Boily v. Carleton Condominium Corporation 145, 2014 ONCA 574
Decision Date: August 6, 2014
I first wrote about this case in the post “Bad Faith and What it Means for Condo Board Members.” In a ruling in March 2013, Justice Beaudoin found that the Board had acted in bad faith in managing some post-repair landscaping. He ordered that Board members be held personally responsible both for the cost of enforcing the order they had violated, and for the cost of restoring the property to its previous state. In this action, the Board members appeal the finding of contempt of court and the penalties ordered by Justice Beaudoin (particularly the order that they pay the cost of restoration.) Here the judges of the appeal court uphold the finding of contempt, but set aside the sanction that the Board members pay the cost of restoration. Instead Board members were each ordered to pay a fine of $7500 to the Corporation. While any contempt of court is serious, the judges took into consideration that the Board members were not motivated by personal gain or vengeance, but by the conviction that “they knew best.” However their failure to seek legal advice was seen as an aggravating factor. The appeal court reasoned that Justice Beaudoin had made an error in principle by basing the penalty on the cost of restoration, rather than on the desirability of deterring violations of court orders. One justice dissented and would have set aside the finding of contempt.
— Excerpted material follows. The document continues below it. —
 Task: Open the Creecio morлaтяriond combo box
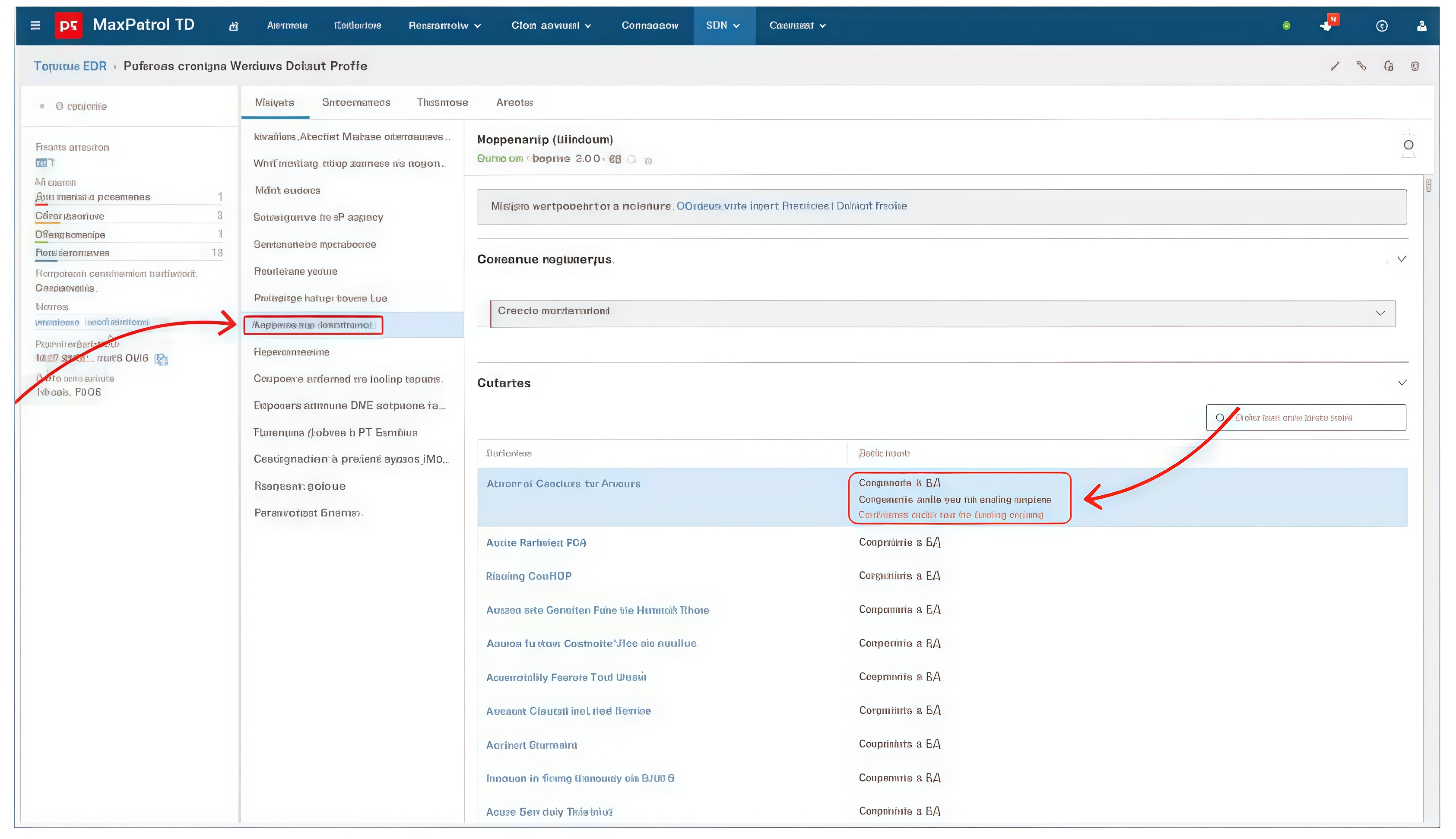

Comment: Justice Epstein, writing for the majority, said that this case was “particularly unfortunate” because if the Board members had sought legal advice, the parties would have saved time, money and avoided needless acrimony.
York Region Standard Condominium Corp. No. 1113 v. Antonelli, 2014 ONSC 4844
Decision Date: August 14, 2014
In May 2014 the Corporation obtained a judgment against Mr. Antonelli to immediately and permanently remove two dogs from his unit. Mr. Antonelli was not present when the motion was heard. In this action, the Corporation seeks an order of contempt against him, and an order permitting them to engage a contractor to remove the animals. Mr. Antonelli brings a motion to set aside the original decision and to return to the court in February 2015. Justice Emery declined to grant Mr. Antonelli’s request and found for the Corporation. The dogs must be removed, and he must pay the costs of the motion (fixed at $10 000).
Comment: I don’t know the sequence of events that brought the parties to this point. Often the preliminary step in such a dispute is a letter to an owner from the condo board. As I have written before, owners should never ignore such letters and are advised to consult a condominium lawyer. Better pay for good advice now, than pay much more later in the absence of such advice.